*Exercise description:* Text only, exactly as given: reproduce the entries below without their pictures.

---------------

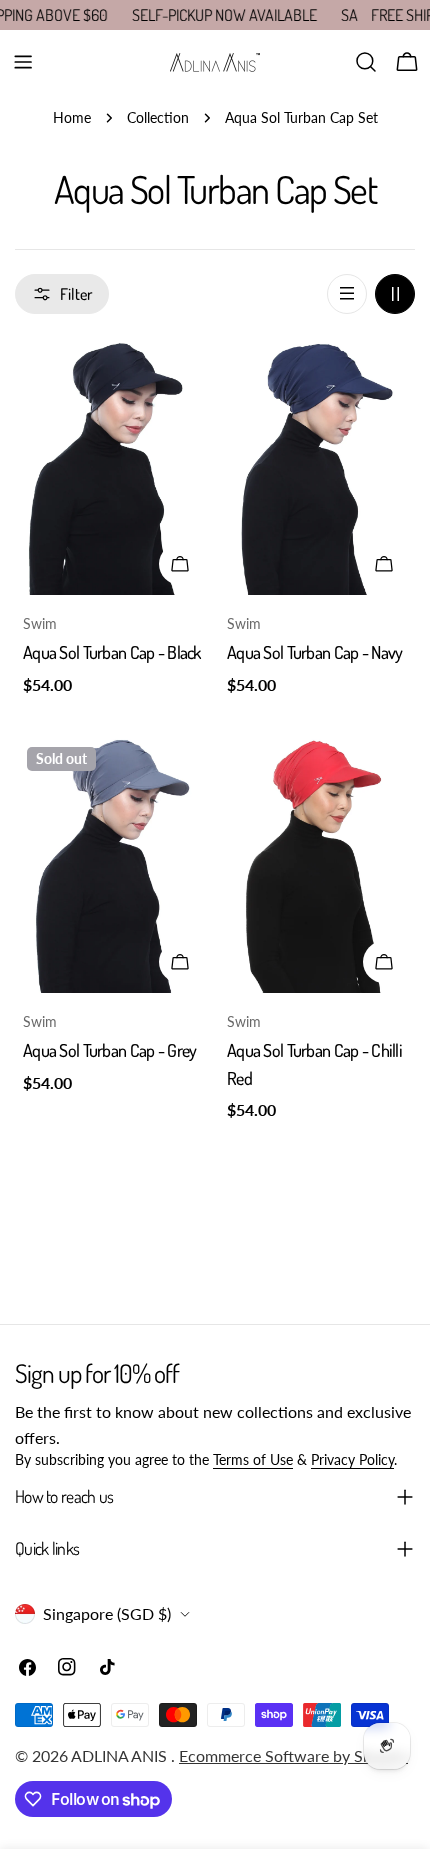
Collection (158, 117)
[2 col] (395, 294)
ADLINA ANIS (121, 1755)
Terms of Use (253, 1459)
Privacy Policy (352, 1459)
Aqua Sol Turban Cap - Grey (109, 1050)
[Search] (366, 62)
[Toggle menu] (23, 62)
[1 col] (347, 294)
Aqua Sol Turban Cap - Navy (314, 652)
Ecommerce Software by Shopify (293, 1755)
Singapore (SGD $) (107, 1613)
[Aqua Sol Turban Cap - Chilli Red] (317, 863)
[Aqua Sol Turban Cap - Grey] (113, 863)
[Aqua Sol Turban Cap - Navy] (317, 466)
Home (72, 117)
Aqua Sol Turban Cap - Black (112, 652)
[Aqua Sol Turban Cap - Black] (113, 466)
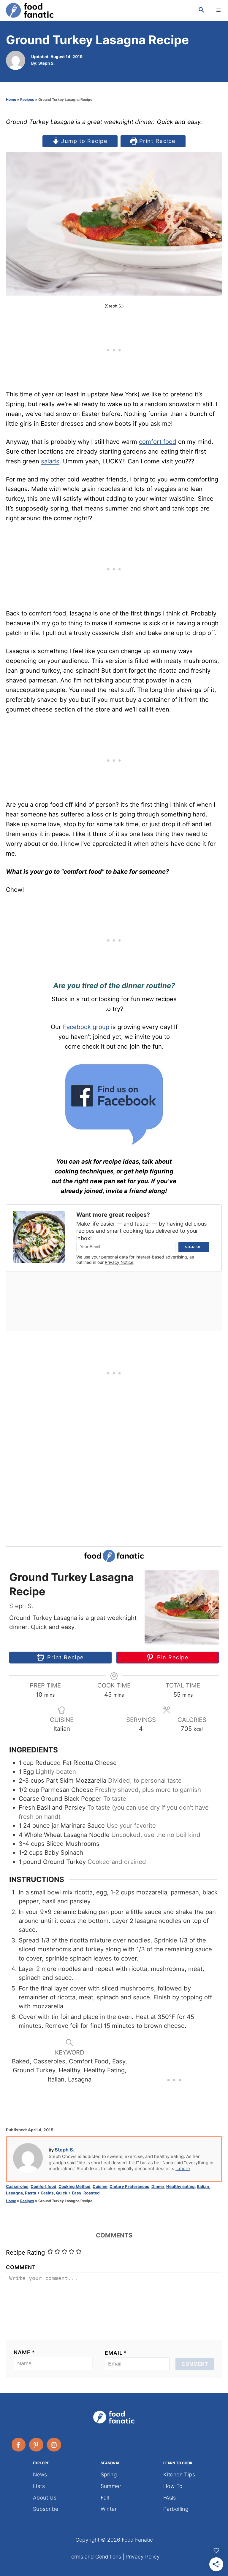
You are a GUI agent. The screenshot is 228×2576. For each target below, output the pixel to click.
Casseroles (17, 2186)
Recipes (27, 99)
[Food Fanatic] (96, 10)
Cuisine (100, 2186)
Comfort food (43, 2186)
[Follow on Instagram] (54, 2444)
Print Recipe (156, 141)
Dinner (157, 2186)
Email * (116, 2353)
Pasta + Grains (39, 2193)
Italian (203, 2186)
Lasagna (14, 2193)
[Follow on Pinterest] (36, 2444)
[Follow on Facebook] (19, 2444)
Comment (21, 2267)
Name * (24, 2352)
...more (182, 2168)
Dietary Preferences (129, 2186)
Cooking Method (74, 2186)
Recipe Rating (25, 2252)
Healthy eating (180, 2186)
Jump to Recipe (83, 141)
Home (11, 99)
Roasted (91, 2193)
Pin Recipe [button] (172, 1657)
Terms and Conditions (94, 2556)
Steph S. (46, 63)
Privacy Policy (143, 2556)
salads (50, 461)
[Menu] (219, 10)
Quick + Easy (68, 2193)
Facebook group (86, 1027)
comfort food (157, 441)
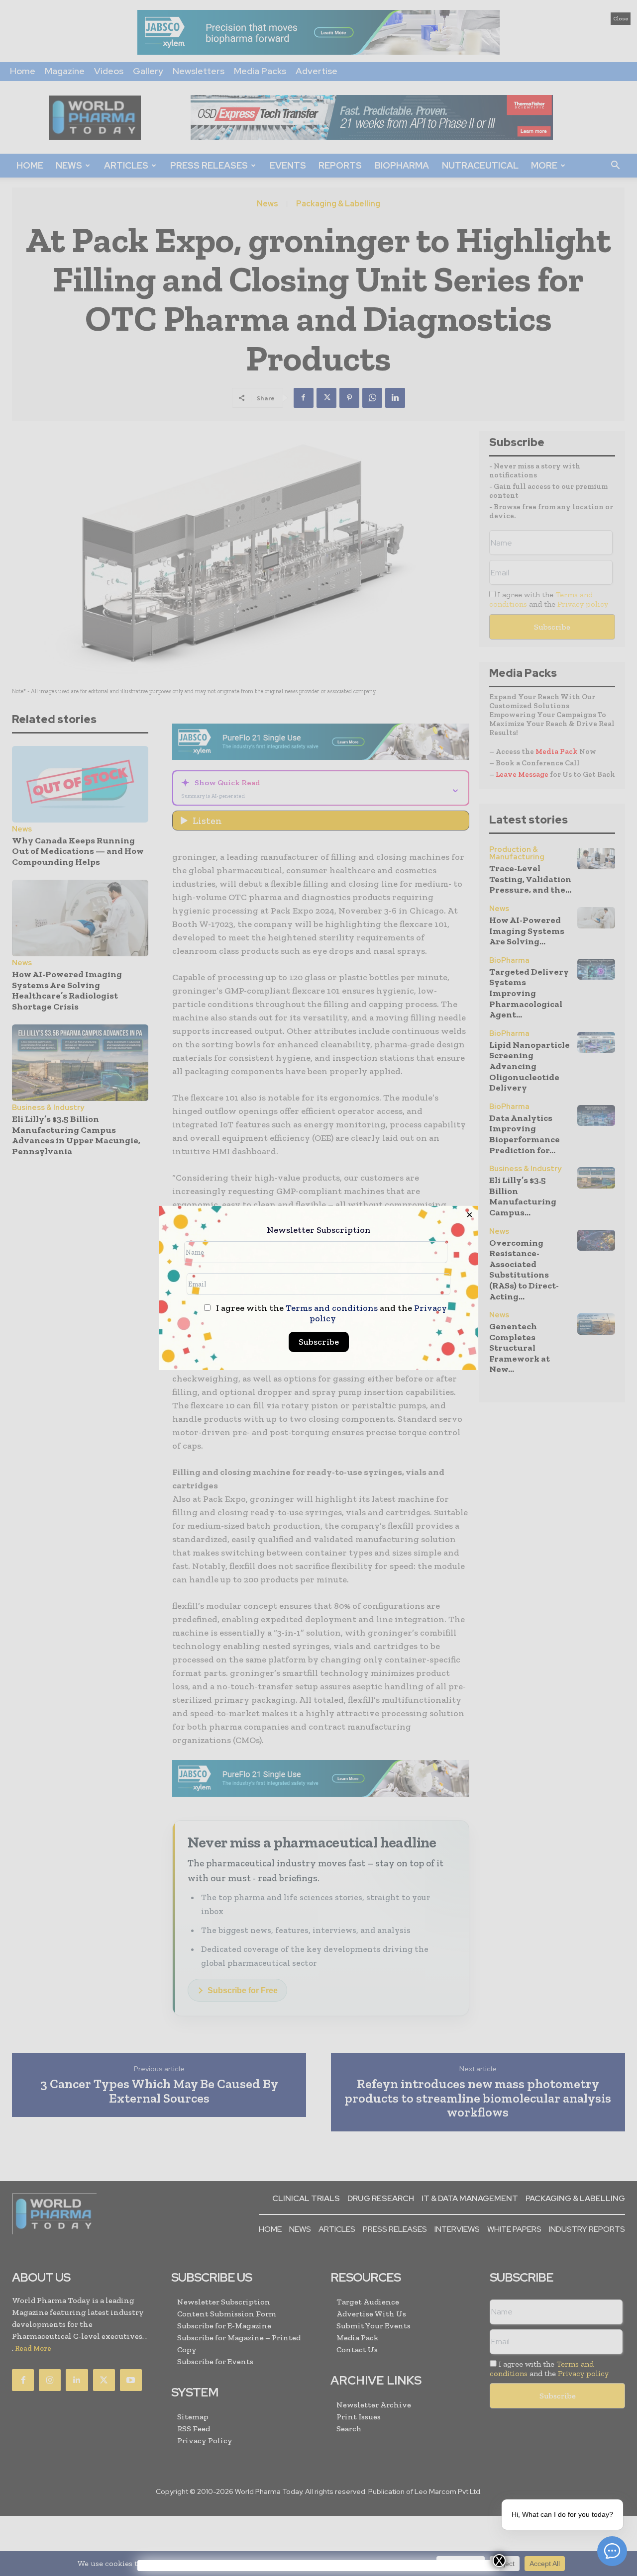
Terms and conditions (332, 1307)
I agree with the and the (330, 1313)
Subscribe (319, 1341)
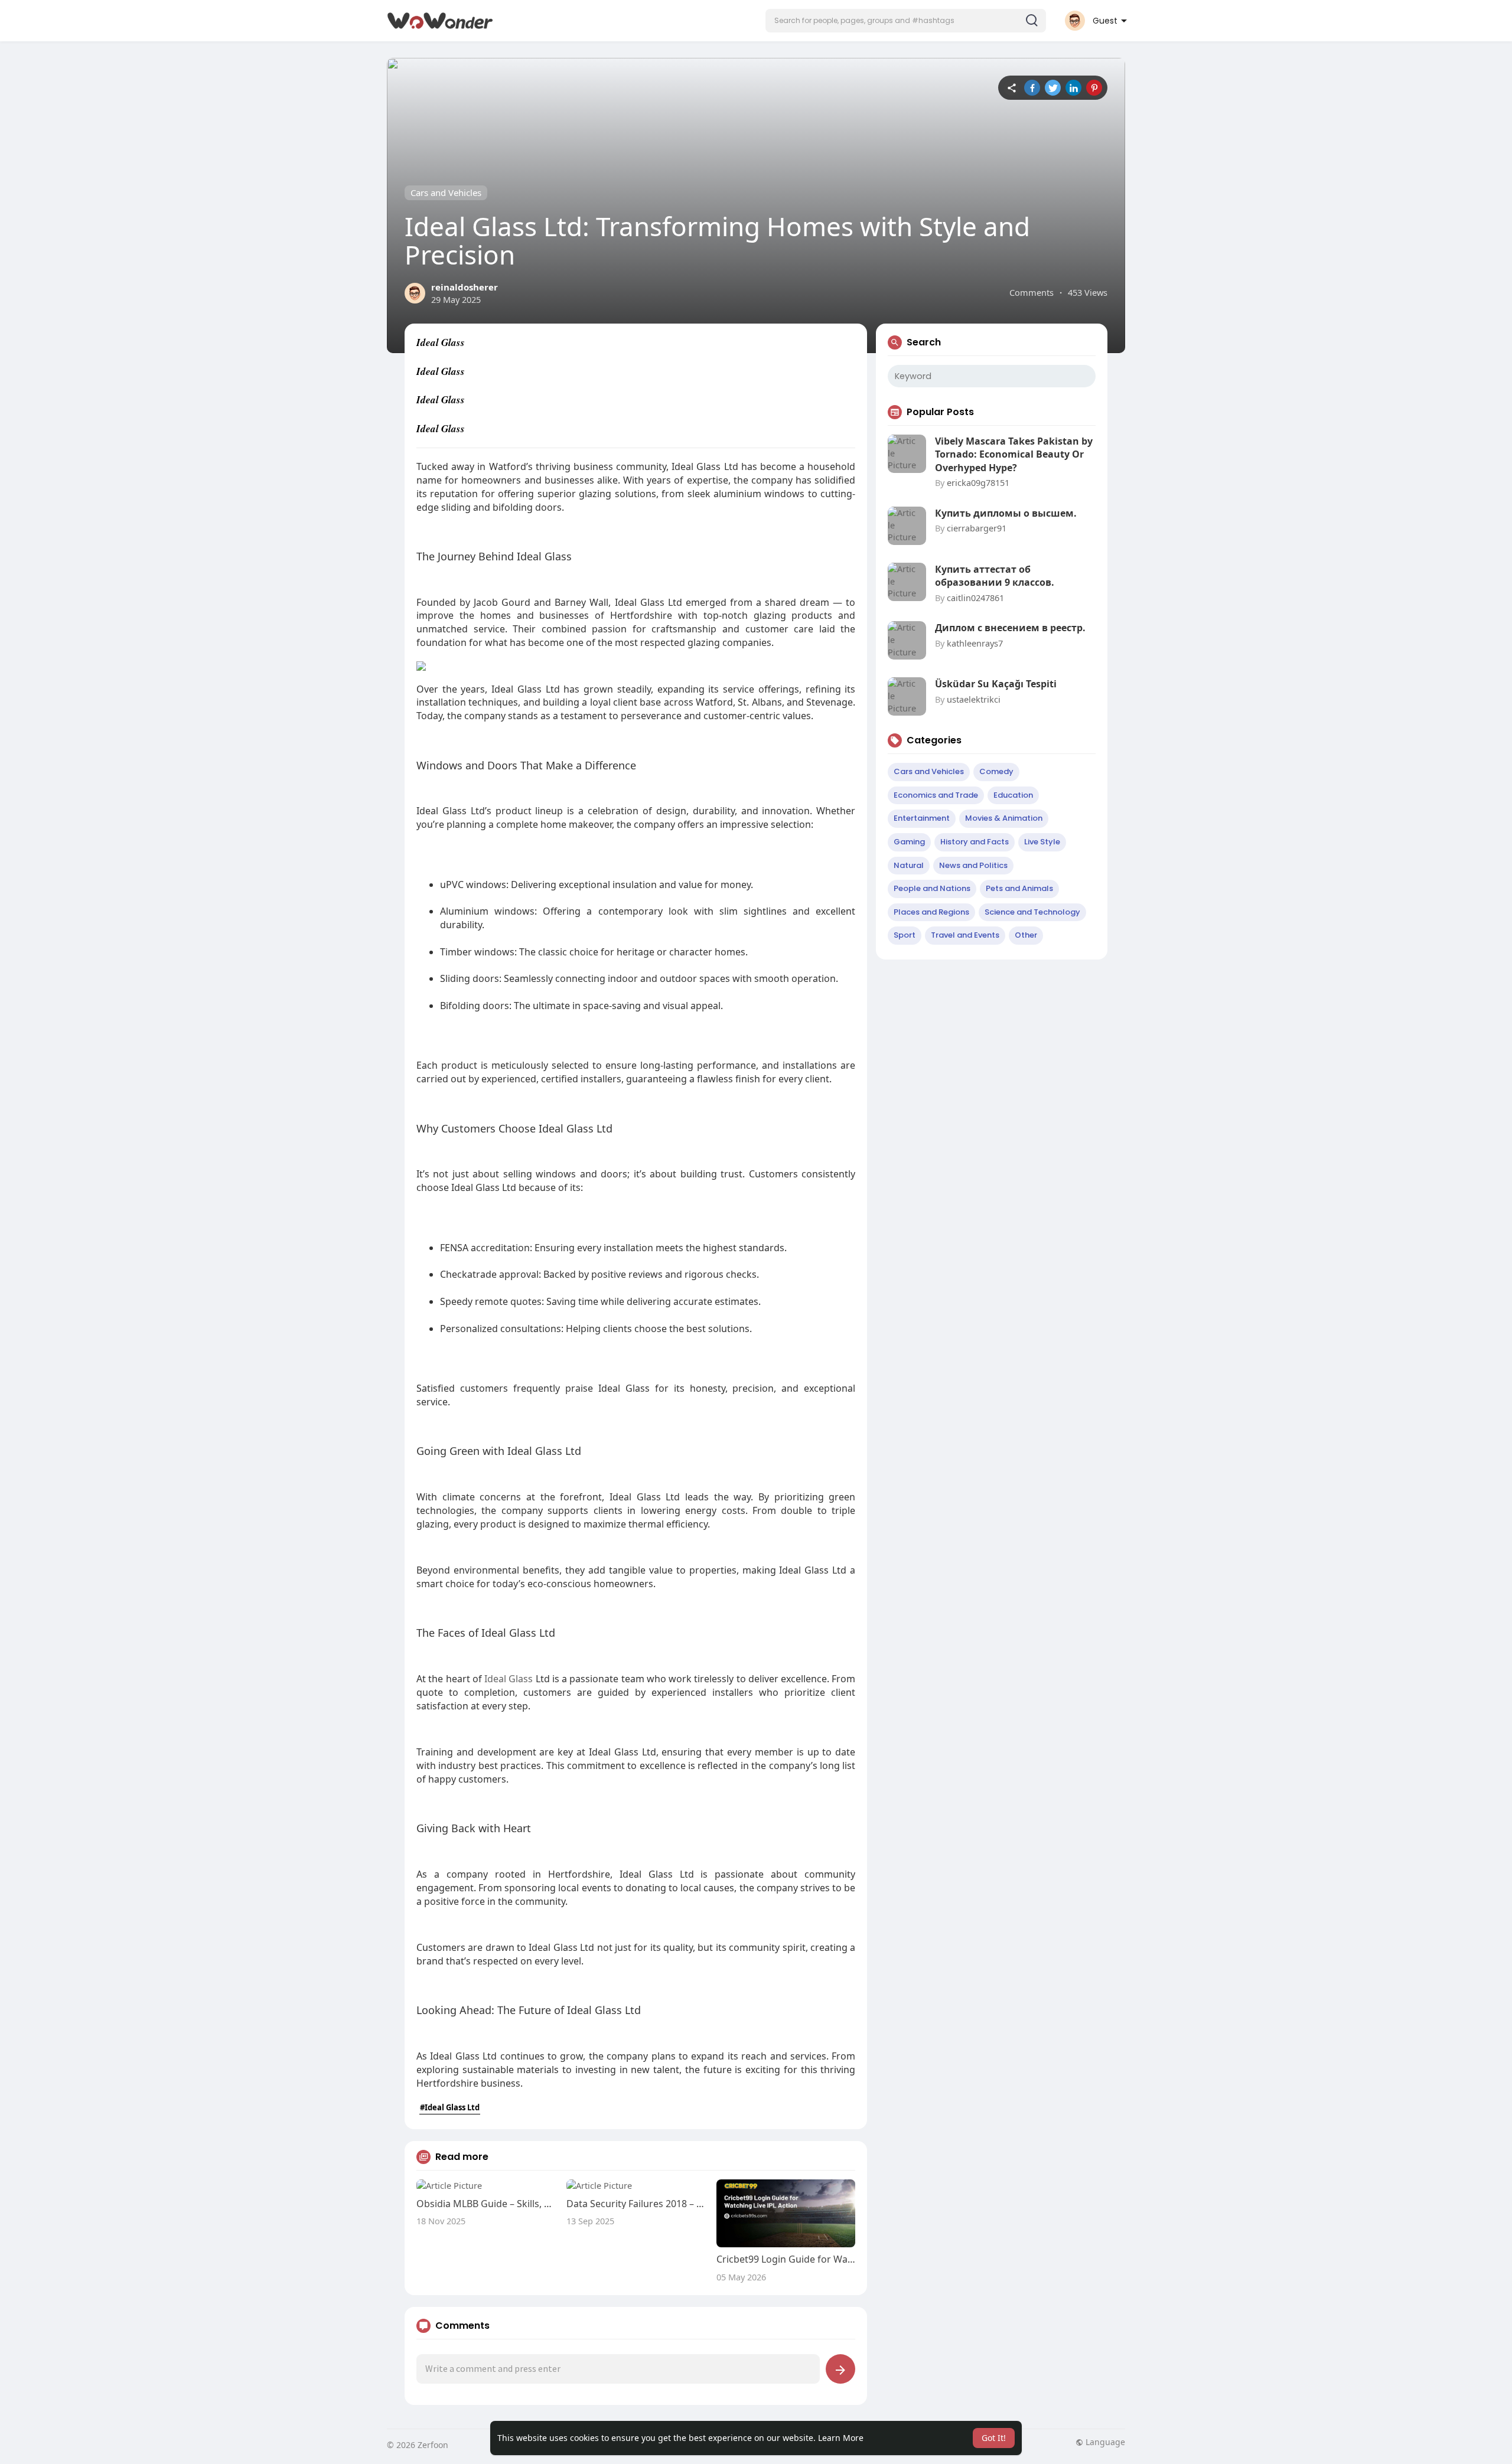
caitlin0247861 (975, 597)
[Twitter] (1053, 88)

---------------

*Solution for this task:*
Collection (158, 117)
[2 col] (395, 294)
ADLINA ANIS (121, 1755)
Terms of Use (253, 1459)
Privacy Policy (352, 1459)
Aqua Sol Turban Cap - Grey (109, 1050)
[Search] (366, 62)
[Toggle menu] (23, 62)
[1 col] (347, 294)
Aqua Sol Turban Cap - Navy (314, 652)
Ecommerce Software by Shopify (293, 1755)
Singapore (SGD $) (107, 1613)
[Aqua Sol Turban Cap - Chilli Red] (317, 863)
[Aqua Sol Turban Cap - Grey] (113, 863)
[Aqua Sol Turban Cap - Navy] (317, 466)
Home (72, 117)
Aqua Sol Turban Cap - Black (112, 652)
[Aqua Sol Turban Cap - Black] (113, 466)
You are a GUI agent. The screenshot is 228×2576. For each target below, output the pixel to click.
Casseroles (17, 2186)
Recipes (27, 99)
[Food Fanatic] (96, 10)
Cuisine (100, 2186)
Comfort food (43, 2186)
[Follow on Instagram] (54, 2444)
Print Recipe (156, 141)
Dinner (157, 2186)
Email * (116, 2353)
Pasta + Grains (39, 2193)
Italian (203, 2186)
Lasagna (14, 2193)
[Follow on Pinterest] (36, 2444)
[Follow on Facebook] (19, 2444)
Comment (21, 2267)
Name * (24, 2352)
...more (182, 2168)
Dietary Preferences (129, 2186)
Cooking Method (74, 2186)
Recipe Rating (25, 2252)
Healthy eating (180, 2186)
Jump to Recipe (83, 141)
Home (11, 99)
Roasted (91, 2193)
Pin Recipe [button] (172, 1657)
Terms and Conditions (94, 2556)
Steph S. (46, 63)
Privacy Policy (143, 2556)
salads (50, 461)
[Menu] (219, 10)
Quick + Easy (68, 2193)
Facebook group (86, 1027)
comfort food (157, 441)
Terms and conditions (332, 1307)
I agree with the and the (330, 1313)
Subscribe (319, 1341)
caitlin0247861 (975, 597)
[Twitter] (1053, 88)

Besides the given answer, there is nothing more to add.